“How can I build credit, if I can’t even get a secured credit card!”
This is what one of my Prosperity Partners lamented in one of our Q&As. If you’re trying to build or rebuild your credit, one of the most popular recommendations is a secured credit card. There’s a popular misconception that everyone who applies for a secured credit card will get approved. Once that ‘denied’ message pops up, however, feelings of dejection and credit-worthlessness will begin to set in.
Chin up 😊. Just because a creditor offers a secured card, doesn’t mean they don’t have approval guidelines. If a credit card provider issues a card; they more than likely have conditions that you must meet in order to be approved for the card. These conditions can be based on income level, recent payment history reporting on your credit reports, or how recent your bankruptcy filing was.
There are also legal conditions that must be met. The U.S. Patriot Act requires creditors to have procedures in place to verify that the person applying for credit using your credentials is really you. If you have a fraud alert or credit freeze on your credit reports, that may be why your application was denied.
Another condition is the Credit CARD Act that requires credit card providers to verify that you have the financial means to repay any balance you incur. This is the area that will vary widely per credit card issuer, but the general idea is your income must be a certain dollar amount over your mortgage/rent.
So, if your secured credit card application was denied, here’s what to do.
What Is a Secured Credit Card?
First, let’s properly define what a secured credit card is.
A secured credit card is a type of credit card that you have to put a security deposit down for. The security deposit is placed in a bank account where it is held as collateral in the event you default due to nonpayment. The credit limit you’re approved for by the credit card issuer is often the same amount as your security deposit.
Example: Capital One has a secured credit card that requires a $200 deposit. You send them your $200 security deposit. Capital One will place your security deposit in a bank account, and issue you a credit card in the amount of $200. You will not spend your deposit. That is sitting in a bank account as collateral in case you make a charge(s) on your secured credit card and fail to pay it back. Thus, your credit limit is the amount of credit that Capital One has extended to you. Your credit card is secured by your $200 deposit.
Now that we’ve properly defined a secured credit card, here’s the first step to take if you were denied.
Review the Rejection Letter
You will receive a formal rejection letter that will detail the top 5 reasons your credit card application was denied. The top 2 reasons are the ones you should focus on. If credit was a factor in their decision to deny you, those top 2 reasons are the areas you want to focus on improving to become a better credit risk. The reasons for denial varies from your current credit card balances being too high, too many inquiries in a short amount of time, poor recent payment history, etc.
Since you got a denial, you’re also entitled to a free copy of your credit report from the bureau that the credit card issuer used to review your credit history. This will allow you to check for any inaccuracies that may have prevented you from being approved.
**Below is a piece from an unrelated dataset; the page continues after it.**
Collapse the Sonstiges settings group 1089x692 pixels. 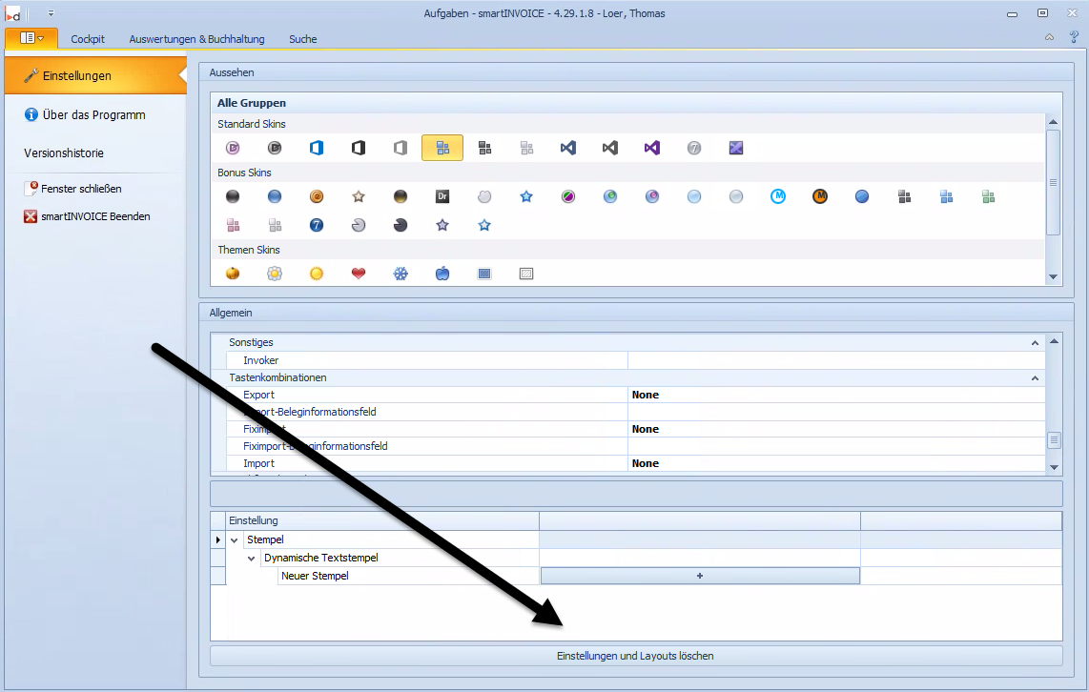pyautogui.click(x=1035, y=342)
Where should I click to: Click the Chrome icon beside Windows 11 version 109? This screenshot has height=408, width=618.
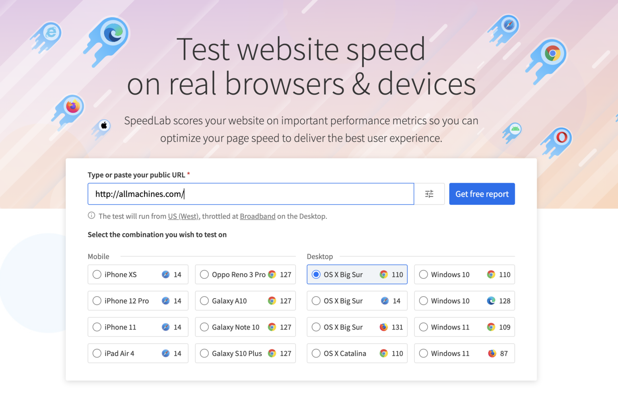491,327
If you’re looking at the denial letter and a copy of your credit report and you’re still confused as to why you were denied, call them up! Most credit card providers have a reconsideration line, where you can find out why you were denied and if they will reconsider your application. I always Google to find out that number, there are several blogs that keep updated reconsideration telephone numbers on their website for major credit card issuers.
Calling is a great way to know if the reason your application was denied was because they weren’t able to access your full credit data due to a fraud alert being placed on your credit, or because you didn’t meet a specific guideline. Knowing is beautiful. If you decide to have your application processed for reconsideration, keep in mind that you may incur another hard inquiry.
Apply with Another Credit Card Provider
Some credit card provider’s approval guidelines may be too stringent for you right now. But you’re rebuilding your credit for a reason, right? And that reason will not change from one denial! You sought information first on why you were denied so that you could make a more educated decision the next time around. Now that you’re armed with this knowledge, you’re going to visit your banking institution to see what their approval guidelines are, because you are a current customer (hopefully in good standing, if you have a history of overdrafts forget about it) they may loosen their standards a bit because of your current banking relationship.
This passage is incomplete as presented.